Dear friends and colleagues
I am enclosing here an announcement from Harvard's Reischauer Institute, which is embarking on a digital archiving project to preserve as much of the ephermeral information as possible that has circulated in the aftermath of the triple disasters that have struck Japan since March 11. Please feel free to circulate this announcement widely.
My thoughts are with everyone who is directly affected by these awful events.
Sincerely
Ted Bestor


Dear Reischauer Institute Friends and Associates,

We hope that you and your family, friends, and colleagues are safe after the recent tragic events in Japan. Last week was terrible, and we hope each week brings northern Japan closer to recovery and normalcy.

The Reischauer Institute is part of a growing effort to record and archive the communications after, and responses to, the disaster. We are working quickly to set up a data archiving project that will capture and store the numerous forms of electronic communication that occurred in the immediate aftermath as well as the longer term.
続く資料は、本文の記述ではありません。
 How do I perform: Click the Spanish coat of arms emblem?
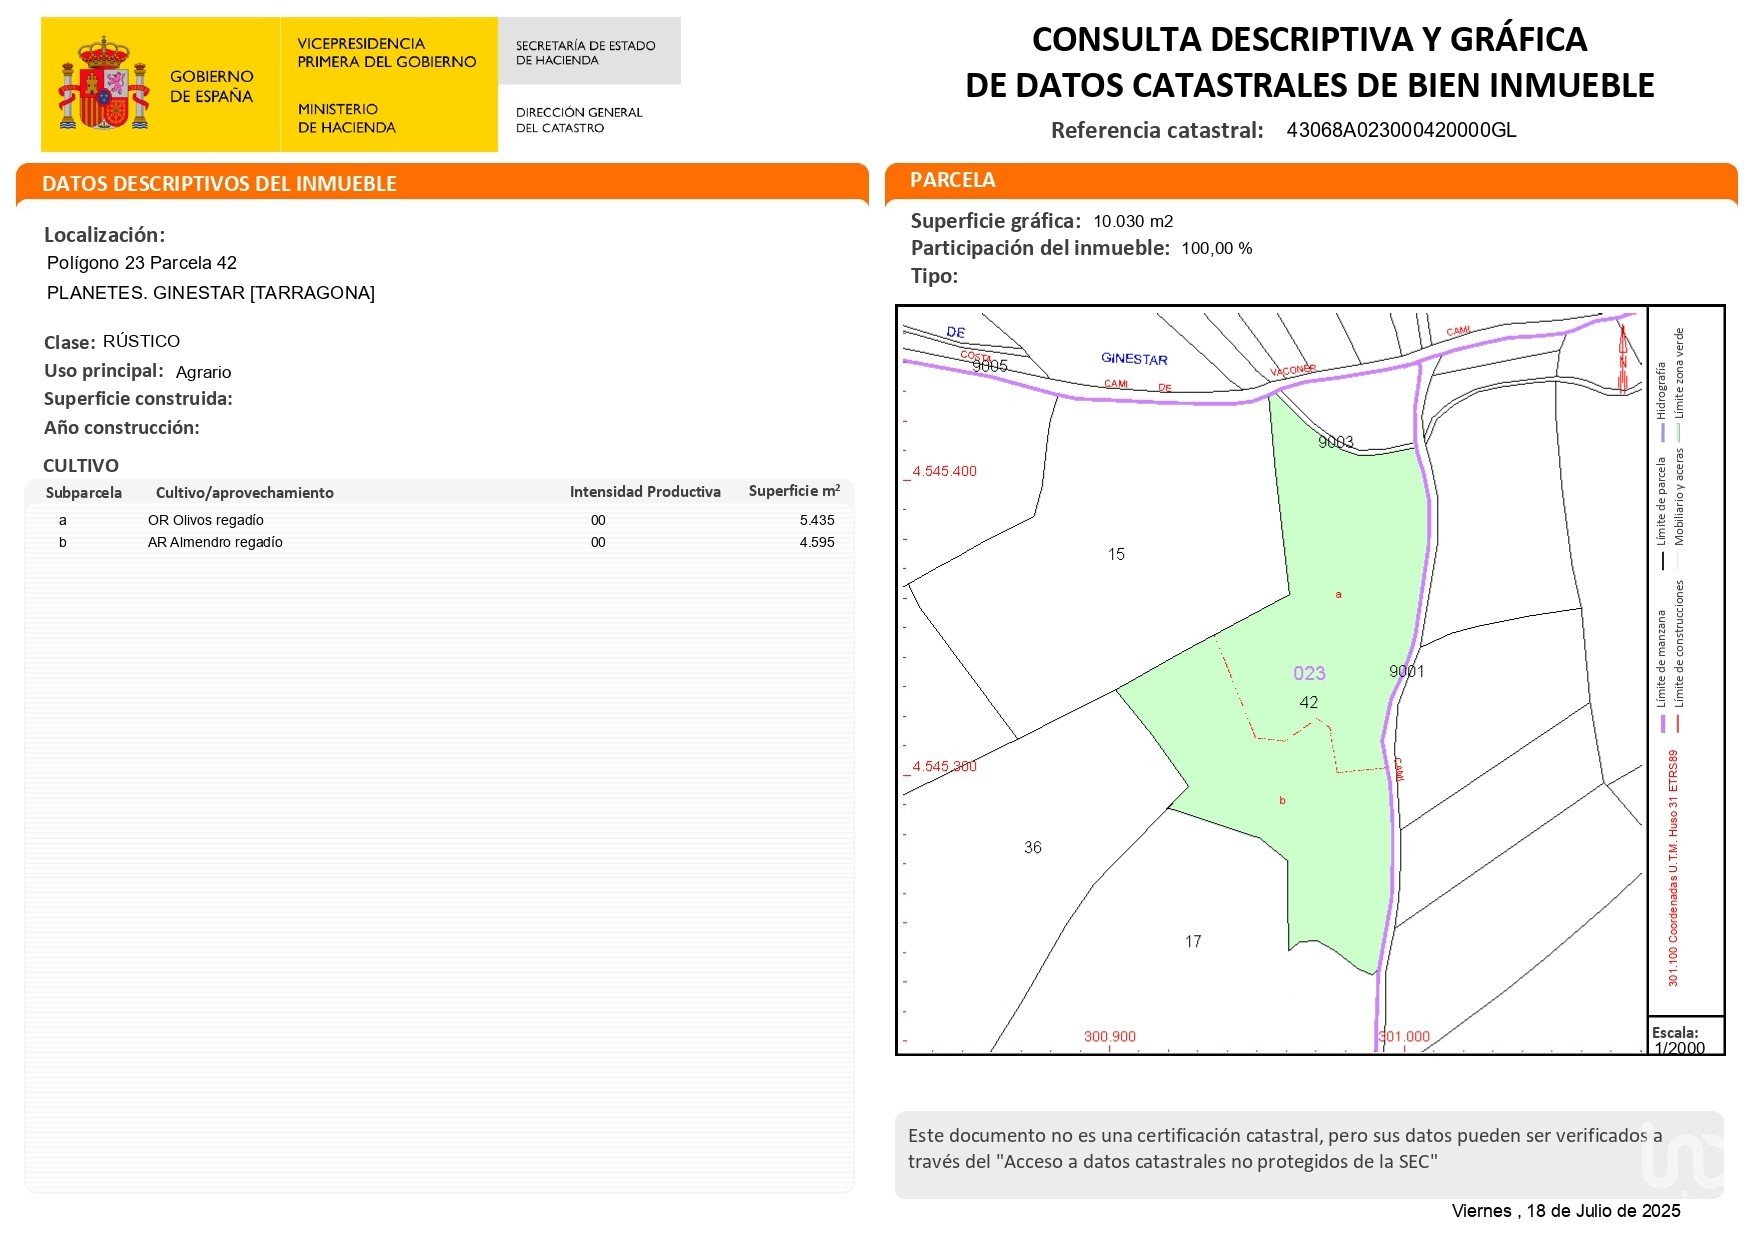(x=103, y=84)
As a first step to archiving social media and other possibly ephemeral documents, we have established the email address "daishinsai-archive@fas.harvard.edu" which will collect relevant email correspondence (such as reports circulated by people in affected areas of Japan), web links, videos, or digital images. If you would like contribute materials to this archive, please email them to daishinsai-archive@fas.harvard.edu, and include as much contextual information as possible (e.g., who created the record, when, where, and so forth).

Due to the high volume of submissions, we cannot respond to these contributions individually.
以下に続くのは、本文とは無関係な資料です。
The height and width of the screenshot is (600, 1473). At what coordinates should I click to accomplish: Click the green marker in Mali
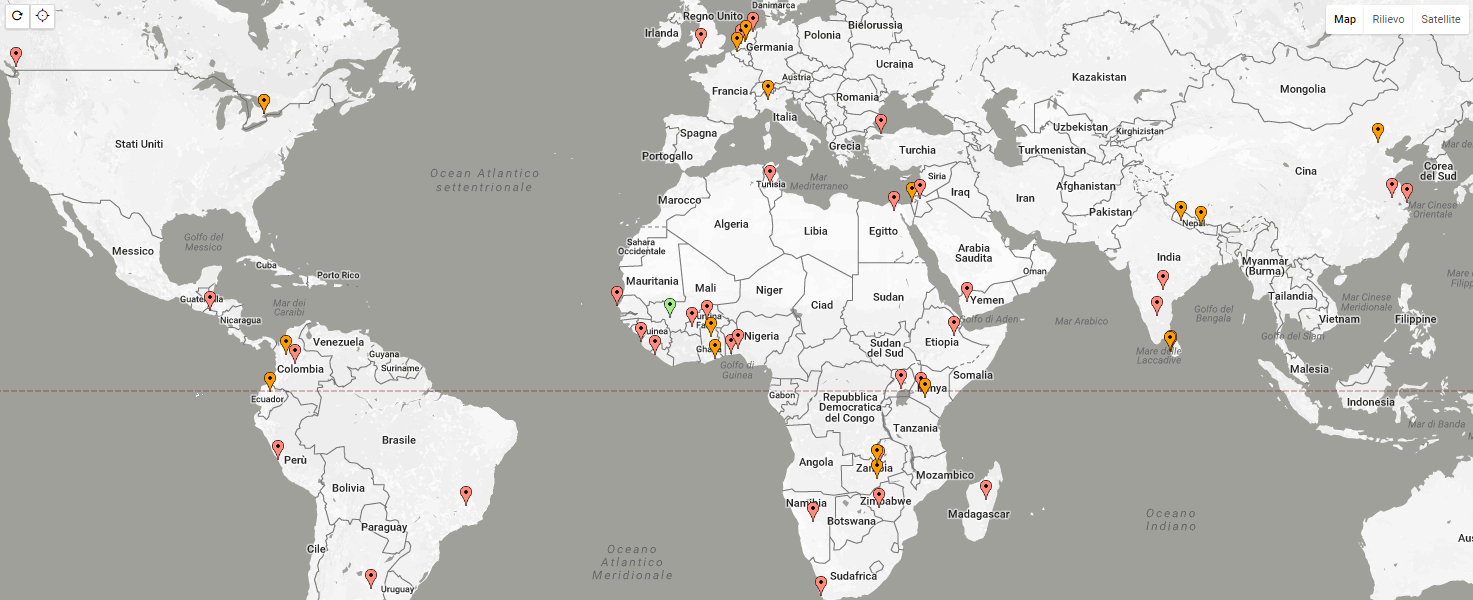coord(670,306)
We will be working to make as much of this information available to the scholarly community, for immediate and longer-term analysis of the disasters and their aftermaths.

As soon as possible, we will be distributing more information about the archiving efforts on which we are embarking. If you know of any other similar efforts, please let us know so that we can coordinate with other organizations, rather than duplicate efforts.

The project is being led and supervised by Professors Theodore C. Bestor, Andrew Gordon, and Helen Hardacre.

We are working with various programs at Harvard, including the GIS Center, the MegaLab, and the Harvard College Libraries, and are collaborating with NCC (North American Coordinating Council on Japanese Library Resources), the listserver EASIANTH, and other networks.

Please accept our gratitude in advance for your support of this project.